A lo largo de la historia de nuestra civilización
occidental, el cuerpo y el alma se han considerado, alternativamente, como
amigos inseparables y como enemigos irreconciliables. Recordemos que los
filósofos presocráticos afirmaban que el alma estaba alojada en el cuerpo como
en un destierro, encerrada como en una prisión o enterrada como en un sepulcro.
Es cierto también que, en la tradición cristiana, junto a la tesis apoyada en
las palabras del apóstol Pablo, que venera el cuerpo como templo del Espíritu Santo, ha existido
una corriente ascética que ha despreciado y maltratado el cuerpo,
considerándolo como ocasión de pecados y como fuente de vicios.
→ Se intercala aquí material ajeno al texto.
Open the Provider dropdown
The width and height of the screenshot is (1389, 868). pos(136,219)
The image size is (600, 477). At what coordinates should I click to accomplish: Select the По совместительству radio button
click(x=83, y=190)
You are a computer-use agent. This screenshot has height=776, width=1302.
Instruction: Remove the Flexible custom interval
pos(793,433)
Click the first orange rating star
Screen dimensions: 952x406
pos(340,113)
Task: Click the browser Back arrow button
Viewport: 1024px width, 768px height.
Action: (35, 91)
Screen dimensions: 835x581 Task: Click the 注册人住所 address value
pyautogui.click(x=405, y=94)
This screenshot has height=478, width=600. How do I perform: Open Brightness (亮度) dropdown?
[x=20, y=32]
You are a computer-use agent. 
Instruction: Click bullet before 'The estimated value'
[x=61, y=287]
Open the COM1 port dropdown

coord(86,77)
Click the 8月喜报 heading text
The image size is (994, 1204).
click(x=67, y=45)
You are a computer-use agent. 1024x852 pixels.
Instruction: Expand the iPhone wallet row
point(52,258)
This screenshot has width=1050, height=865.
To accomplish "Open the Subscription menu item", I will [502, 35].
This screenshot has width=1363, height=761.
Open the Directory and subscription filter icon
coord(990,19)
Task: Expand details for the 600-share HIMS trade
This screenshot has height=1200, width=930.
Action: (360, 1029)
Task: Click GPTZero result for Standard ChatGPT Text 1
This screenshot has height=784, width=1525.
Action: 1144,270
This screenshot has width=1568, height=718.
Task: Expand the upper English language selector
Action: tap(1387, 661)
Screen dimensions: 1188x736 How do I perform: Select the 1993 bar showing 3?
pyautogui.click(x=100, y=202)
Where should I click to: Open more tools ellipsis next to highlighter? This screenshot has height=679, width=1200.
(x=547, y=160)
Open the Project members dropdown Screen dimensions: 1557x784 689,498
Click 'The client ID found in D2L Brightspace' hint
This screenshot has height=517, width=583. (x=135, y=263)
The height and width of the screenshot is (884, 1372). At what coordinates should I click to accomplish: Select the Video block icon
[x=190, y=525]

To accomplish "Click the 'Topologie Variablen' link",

En la actualidad, tras las reflexiones desarrolladas
por los pensadores que han intentado superar la dualidad entre la mente y el cuerpo, ya apuntada por los griegos, se acepta
comúnmente que el cuerpo no es sólo la envoltura de
la persona humana, sino un elemento constitutivo de su personalidad; no sólo el
sustento biológico,
sino también un factor determinante del perfil psicológico y un cauce
inevitable para la integración social: el cuerpo hace posible y, en cierta medida,
determina el pensamiento, el lenguaje y los sentimientos. Podemos concluir
afirmando, incluso, que el cultivo del cuerpo es la senda indispensable para la
educación del espíritu. El
bienestar humano -tanto el personal como el colectivo- parte necesariamente de
la buena forma del cuerpo y del equilibrio de la mente. Si el cansancio, la
fiebre o el dolor repercuten en el estado de ánimo, el ansia, el estrés y las
preocupaciones, influyen negativamente sobre el funcionamiento de los órganos
corporales. Pero es que,
además, el cuerpo expresa, de manera directa, lo que la persona piensa, siente,
desea, teme, ama y odia.
Ya resulta un lugar común afirmar que el cuerpo constituye la
mejor definición de nuestra personalidad. Declara, de manera directa, no sólo
nuestro estado físico sino también nuestra salud mental: nuestro equilibrio
psicológico, nuestras ansiedades, nuestras aspiraciones y nuestras
frustraciones. Es el termómetro más fiel de nuestro bienestar. Consideramos,
por lo tanto, que es un error grave adiestrar el cuerpo para que, paradójicamente,
sirva como escudo que nos proteja de la posible comunicación e, incluso, como
blindaje que nos defienda de nuestros fantasmas interiores. Las raíces
profundas de este bloqueo, localizadas en una educación errónea durante la
niñez de algunas personas, han desarrollado un sistema automático de
desconexión tan potente que, cuando sienten alguna sensación agradable,
automáticamente cierran las ventanas de los sentidos y se colocan un corsé para
protegerse y para no sentir. Recordemos que Sartre decía, por el contrario, que
la caricia "no es un simple roce de epidermis sino, en el mejor de los
sentidos, una creación compartida...", al acariciar comunicamos nuestros
sentimientos e intentamos sentir lo que siente el otro.